After 11 months of unprecedented US and western central banks’ accelerated interest rate increases and with concurrent 40-90 billion a month of Fed book asset liquidations, asset valuations, especially those associated with margin debt ownership, can be expected to deleverage in a nonlinear manner.
In 1636 to 1637 the Dutch tulip had its run. In 2022 US tulip cryptocurrency is having a similar, albeit, shorter run.
Each individual asset: an equity,a crypto, gold, silver, oil, debt as an asset … is ultimately valued in proportion to the composite worth of all existing debt, money supply, and cumulative valuation of all of the system’s assets. Crypto, as a very leveraged asset, represents the canary-in-the-coal-mine of nonlinear devaluation. Crypto’s devaluation contributes to the lessening of total worth of the entire asset-debt system to which the value of each individual asset is linked. In the setting of n historical 12 years of QE and a historical 11 months of QT, a synergistic nonlinear depreciation of all assets is not unexpected.
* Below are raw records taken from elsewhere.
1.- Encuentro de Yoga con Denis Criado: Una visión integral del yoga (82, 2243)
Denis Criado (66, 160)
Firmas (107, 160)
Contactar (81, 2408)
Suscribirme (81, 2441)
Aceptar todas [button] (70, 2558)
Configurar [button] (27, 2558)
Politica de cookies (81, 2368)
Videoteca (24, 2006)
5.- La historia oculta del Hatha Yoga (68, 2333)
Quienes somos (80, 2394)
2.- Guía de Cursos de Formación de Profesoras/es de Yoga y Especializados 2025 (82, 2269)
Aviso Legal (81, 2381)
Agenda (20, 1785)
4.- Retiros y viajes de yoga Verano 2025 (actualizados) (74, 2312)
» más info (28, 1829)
Do the growth and decay of all asset valuations follow simple recurrent pathways to peak and nadir valuations? I think so. 6 December 2022 represents a nadir point for the global system’s assets following one such recurrent system pathway. ( Money exiting from nearly all assets will flow into the US debt market driving interest rates lower)
gary
you may be right..how would i know? but by the time your comment ends I have seen too many high abstractions to have any faith that it means anything. this is not a put down: just a reaction.